#### Text provided
=== Section Start ===
June 2, 2020
Bishop Austin A. Vetter
On the death of George Floyd and National Protests
In their pastoral letter against racism, the United States Catholic Conference of Bishops stated, “For people of color some interactions with police can be fraught with fear and even danger. People of good conscience must never turn a blind eye when citizens are being deprived of their human dignity and even their lives. Indifference is not an option.”
In light of the Bishops’ challenge, it is difficult to express the pain and deep frustration brought on by the tragic death of George Floyd at the hands of law enforcement officers. That Mr. Floyd, an African American, would lose his life at the hands of a white police officer only compounds the hardships, and often fear, that many minorities already experience in their everyday lives.
This deeply disturbing event brings with it a justified outrage as our society’s sense of what is right is stained by this terrible sin. People have taken up a cry against racism and for justice for George Floyd as peaceful protests have assembled across the country. Unfortunately, some have used this painful moment as a reason to loot and riot, further making victims of ordinary citizens, threatening their livelihood and creating havoc in the midst of a global pandemic and a national crisis of conscience.
=== Section End ===
#### Entries provided
=== Section Start ===
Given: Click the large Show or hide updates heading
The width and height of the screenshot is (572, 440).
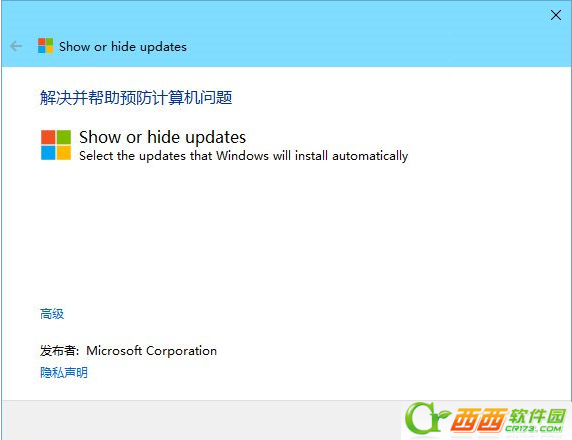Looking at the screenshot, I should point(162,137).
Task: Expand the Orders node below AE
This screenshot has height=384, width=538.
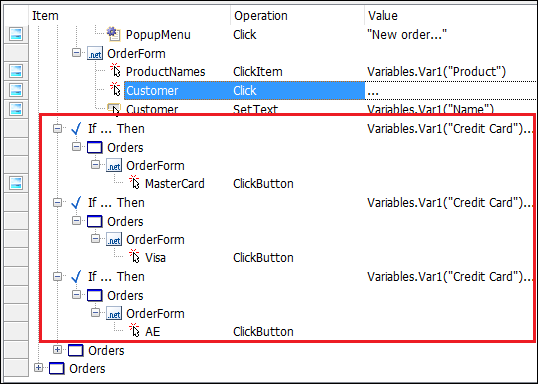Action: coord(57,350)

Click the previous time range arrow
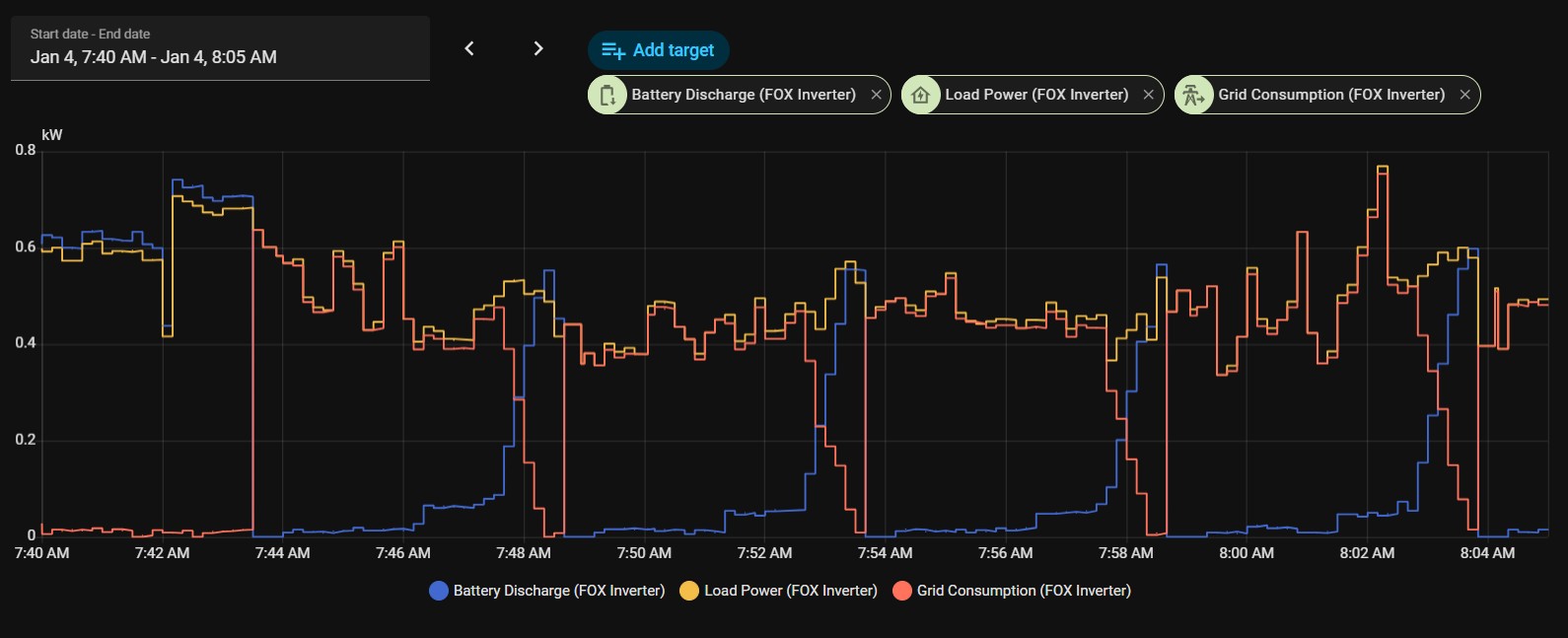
=== Section End ===
=== Section Start ===
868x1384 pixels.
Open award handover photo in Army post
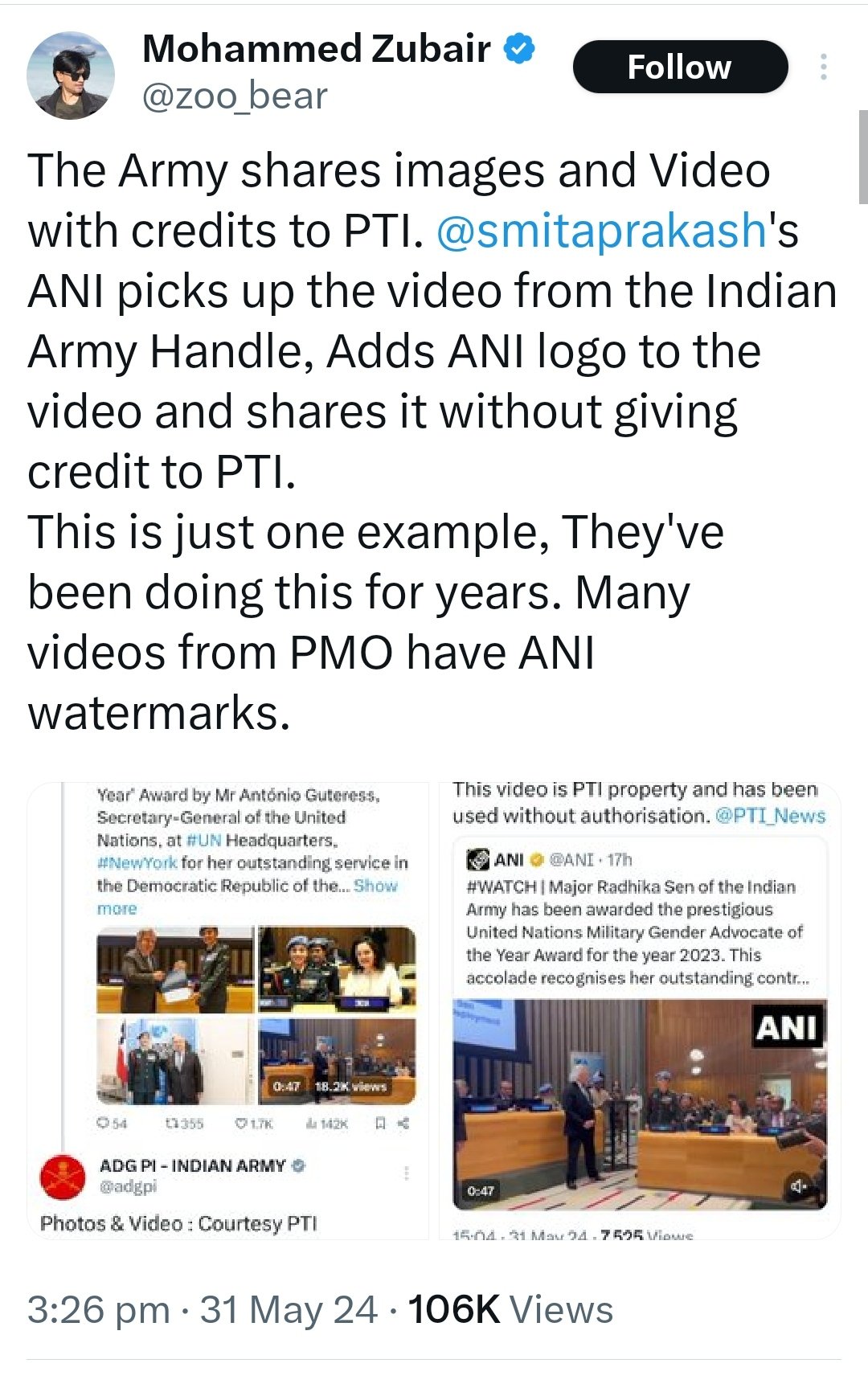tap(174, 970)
=== Section End ===
#### Questions
1. In the statement on the death of George Floyd, which body issued the pastoral letter against racism that it quotes?
2. Continue the statement on the death of George Floyd, picking up after its last paragraph.

#### Answers by item number
1. The United States Catholic Conference of Bishops.

2.
As Catholics and disciples of Christ, our response is first and always one of deepening prayer. Drawing near to Christ and his peace, mercy, and justice, we can better engage our family, community and civic responsibilities. To strive to love our neighbor and provide justice for the afflicted are hallmarks of our hope in the Risen Lord.
As Pope Francis wrote to the priests of Rome on May 30th; “The Resurrection is the announcement that things can change. Let the Pasch, which knows no frontiers, lead us creatively to the places where hope and life are fighting, where suffering and pain become a context favorable to corruption and speculation, where aggression and violence seem to be the only way out.”
Our Catholic Faith teaches that, in Christ, we all have the courage to live what we believe. In these days that require peace and courage, may we draw nearer to Christ, and may we draw closer to each other in our families, communities and as a nation. Christ, through our courageous surrender to His will, is the balm for this and every age.